Most text to video models generate a single clip from a prompt and then stop. They do not keep an internal world state that persists as actions arrive over time. PAN, a new model from MBZUAI’s Institute of Foundation Models, is designed to fill that gap by acting as a general world model that predicts future world states as video, conditioned on history and natural language actions.

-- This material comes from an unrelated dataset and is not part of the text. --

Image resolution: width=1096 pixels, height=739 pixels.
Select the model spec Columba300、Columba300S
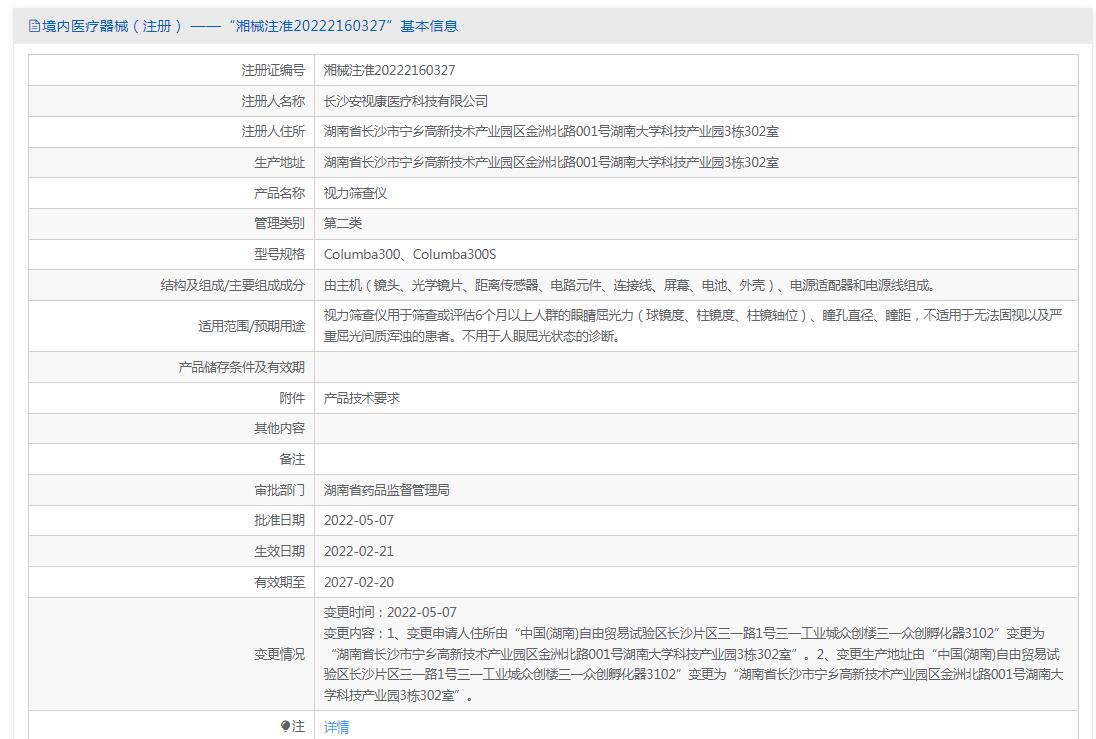(409, 255)
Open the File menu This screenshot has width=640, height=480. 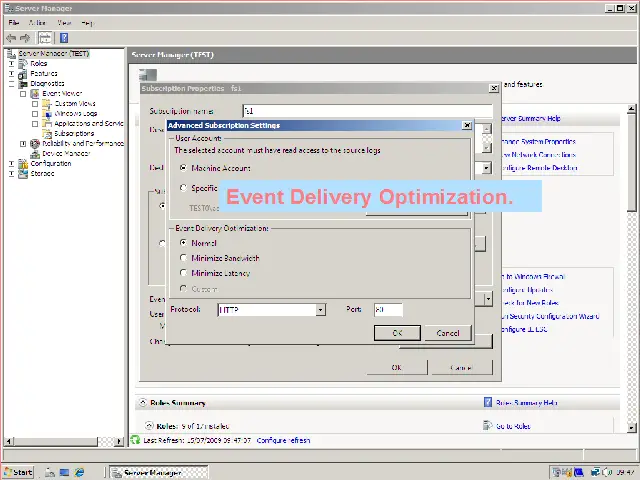(13, 22)

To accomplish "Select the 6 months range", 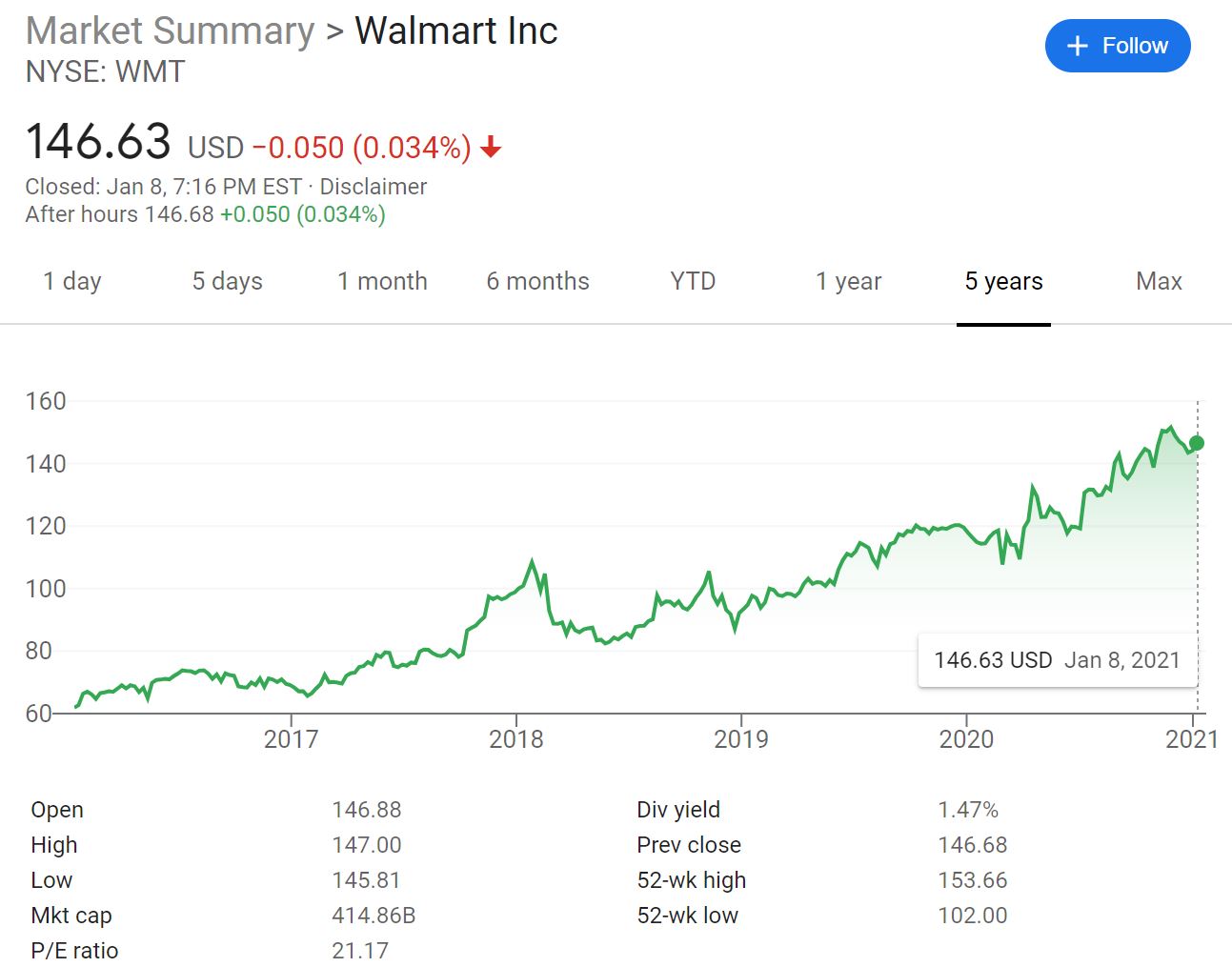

From video generator to interactive world simulator
PAN is defined as a general, interactable, long horizon world model. It maintains an internal latent state that represents the current world, then updates that state when it receives a natural language action such as ‘turn left and speed up’ or ‘move the robot arm to the red block.’ The model then decodes the updated state into a short video segment that shows the consequence of that action. This cycle repeats, so the same world state evolves across many steps.
This design allows PAN to support open domain, action conditioned simulation. It can roll out counterfactual futures for different action sequences. An external agent can query PAN as a simulator, compare predicted futures, and choose actions based on those predictions.
GLP architecture, separating what happens from how it looks
The base of PAN is the Generative Latent Prediction, GLP, architecture. GLP separates world dynamics from visual rendering. First, a vision encoder maps images or video frames into a latent world state. Second, an autoregressive latent dynamics backbone based on a large language model predicts the next latent state, conditioned on history and the current action. Third, a video diffusion decoder reconstructs the corresponding video segment from that latent state.
In PAN, the vision encoder and backbone are built on Qwen2.5-VL-7B-Instruct. The vision tower tokenizes frames into patches and produces structured embeddings. The language backbone runs over a history of world states and actions, plus learned query tokens, and outputs the latent representation of the next world state. These latents live in the shared multimodal space of the VLM, which helps ground the dynamics in both text and vision.
The video diffusion decoder is adapted from Wan2.1-T2V-14B, a diffusion transformer for high fidelity video generation. The research team trains this decoder with a flow matching objective, using one thousand denoising steps and a Rectified Flow formulation. The decoder conditions on both the predicted latent world state and the current natural language action, with a dedicated cross attention stream for the world state and another for the action text.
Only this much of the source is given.